Create an archived backup of views selection (or all views).

Import Data

When importing data, Opal relies on the concept of datasource. This allows Opal to abstract the data importation process from the source datasource to the destination datasource regardless of their underlying implementations (file, SQL database etc.).

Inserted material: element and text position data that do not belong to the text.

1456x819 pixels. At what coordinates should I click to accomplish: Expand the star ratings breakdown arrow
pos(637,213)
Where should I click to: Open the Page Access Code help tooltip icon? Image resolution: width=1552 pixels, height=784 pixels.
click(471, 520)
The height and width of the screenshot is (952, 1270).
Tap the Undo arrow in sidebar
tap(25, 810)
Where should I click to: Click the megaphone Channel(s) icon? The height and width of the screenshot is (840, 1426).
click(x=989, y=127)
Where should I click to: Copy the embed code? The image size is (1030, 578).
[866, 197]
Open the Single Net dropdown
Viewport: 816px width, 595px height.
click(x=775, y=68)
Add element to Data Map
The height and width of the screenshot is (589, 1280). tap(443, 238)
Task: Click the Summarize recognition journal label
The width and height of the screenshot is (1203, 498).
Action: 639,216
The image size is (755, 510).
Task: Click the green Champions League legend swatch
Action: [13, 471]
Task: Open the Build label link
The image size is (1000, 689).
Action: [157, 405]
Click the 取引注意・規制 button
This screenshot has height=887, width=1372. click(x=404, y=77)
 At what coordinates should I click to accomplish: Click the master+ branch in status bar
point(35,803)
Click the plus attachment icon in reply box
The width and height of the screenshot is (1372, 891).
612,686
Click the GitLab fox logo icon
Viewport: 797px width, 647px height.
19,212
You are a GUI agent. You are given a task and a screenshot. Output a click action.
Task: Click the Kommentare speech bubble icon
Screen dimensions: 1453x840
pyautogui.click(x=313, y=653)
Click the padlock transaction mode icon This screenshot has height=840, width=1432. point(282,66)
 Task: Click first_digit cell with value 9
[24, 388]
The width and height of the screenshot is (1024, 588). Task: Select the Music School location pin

The importation process follows several steps:

  • Data format selection: file-based (CSV, Opal Archive), server-based (SQL, Limesurvey, Opal)
  • Data format specific options
  • Incremental options
  • Identifiers mapping options
  • Data dictionary update review and table to to import selection
  • Data to import review
  • Archiving options when dealing with a file-based datasource

Some import options can be described as follow:

Option Description
Incremental
Opal is able to detect new or updated data, relying on entity identifier and some timestamps. By default the data import is not
incremental, i.e. already existing data will be overridden.
Limit A maximum number of data rows to be imported. Combined with the option, this allow to import small chunks of data at a time.
Identifier Mapping
If an identifiers mapping is selected, each participant identifier encountered in the imported datasource is expected to be one of
the identifiers registered for this mapping. Depending on the identifiers mapping strategy the import could fail:
  • Each identifiers must be mapped prior importation (default): the import will fail if an imported identifier does not have corresponding system identifier for the selected mapping
  • Ignore unknown identifiers at import: only data with identifier having a corresponding system identifier in the selected mapping will be imported
  • Generate a system identifier for each unknown imported identifiers: a system identifier will be generated for each unknown imported identifier
If no identifiers mapping is selected, the participant identifiers are imported as-is. Unknown participant identifiers will be automatically added in Opal.

Export Data

Selected tables (or currently viewed table) can be exported. The exportation process offers several options:

  • Data format selection; file-based (CSV, Opal Archive), server-based (SQL)
  • Data format specific options; destination folder or export database name
  • Values filter options; available when a filter has been applied on the table’s values
  • Identifier mapping options:
    • if an identifiers mapping is selected each entity to be exported must have a mapped identifier. Otherwise the export will fail
    • if no identifiers is selected the data are exported with system identifiers

Copy Data

Selected tables (or all tables) can be copied into another project or in the same project but with a different name (table renaming is available only when one table is selected for copy).

Add Table

Adds a table to the project. Each table must have a unique name and an entity type.

Add/Update table from Dictionary

A table can be added or updated from a data dictionary file. This data dictionary can be an Excel file (see Excel file template) or a view XML file (this can be obtained from an existing view by selecting “Download View XML”). For importing data dictionary from another format (SPSS file for instance), an alternate solution is to follow the process of importing data with the setting of limiting to 0 data rows (3rd screen in the import data wizard).

An advanced option offers the possibility to merge the data dictionaries when doing an update (otherwise default behavior is to override the properties and attributes).

Add View

This operation follows a step-by-step procedure:

  1. Specify the view name and the data dictionary (optional). The data dictionary can be provided as an XML file (this can be obtained from an existing view by selecting “Download View XML”) or an Excel file (see Excel file template). If a view with same name already exists, confirmation for overriding it is required. If a plain table already exists with same name, the operation is not allowed.
  2. Specify which tables this view refers to (required).

Derived variable algorithms are expressed using Magma Javascript API.

Restore Views

Restore backed up views. Restored views of the same name as those of existing views will be skipped unless the override options is checked.

Remove

Removes the selected tables/views from the project and deletes its data.